Autor: Basta PC; Escola Nacional de Saúde Pública Sergio Arouca, Fundação Oswaldo Cruz, Rua Leopoldo Bulhões 1480, Rio de Janeiro (RJ), Brazil., Coimbra CE Jr, Welch JR, Corrêa Alves LC, Santos RV, Bastos Camacho LA
Jazyk: angličtina
Zdroj: Annals of human biology [Ann Hum Biol] 2010 Sep-Oct; Vol. 37 (5), pp. 643-57.
DOI: 10.3109/03014460903524451
Abstrakt: Background: Despite broad availability of a national tuberculosis (TB) control program that has proved effective in Brazil, TB remains a major cause of morbidity and mortality among indigenous peoples.

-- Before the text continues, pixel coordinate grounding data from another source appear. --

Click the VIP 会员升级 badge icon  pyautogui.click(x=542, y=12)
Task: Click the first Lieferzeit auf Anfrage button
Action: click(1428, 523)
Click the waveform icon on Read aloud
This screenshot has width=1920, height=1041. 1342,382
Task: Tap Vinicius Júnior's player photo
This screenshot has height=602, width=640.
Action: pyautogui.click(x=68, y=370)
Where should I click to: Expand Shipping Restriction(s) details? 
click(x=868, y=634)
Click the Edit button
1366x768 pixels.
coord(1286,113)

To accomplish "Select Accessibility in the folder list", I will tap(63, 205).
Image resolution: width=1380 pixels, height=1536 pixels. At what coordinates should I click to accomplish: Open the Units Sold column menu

Aim: We report the results of an interdisciplinary investigation of TB epidemiology, healthcare services, and ethnomedicine among the Xavante Indians of Central Brazil.
Subjects and Methods: Fieldwork components included clinical assessment of TB (479 subjects, 89.3% of the population = 1 year of age), analysis of medical health records, and ethnographic research.
Results: We found TB to constitute a major health risk, with moderately high annual risk of infection (0.94%), moderate prevalence of infection, high percentage of X-ray images suggestive of TB (14.2% in subjects > or = 10 years of age), and a relatively low percentage of individuals with reactive TB skin tests (16.6% of reactions > or = 10 mm) despite high BCG vaccine coverage. We also found a high rate of TB patients showing no evidence of prior infection. Ethnographic interviews show that Xavante and biomedical health perspectives are simultaneously divergent in their etiologies but pragmatically compatible.
Conclusion: Ineffective diagnosis procedures compromise the efficacy of existing TB prevention efforts and threaten to undermine otherwise favorable institutional and cultural conditions.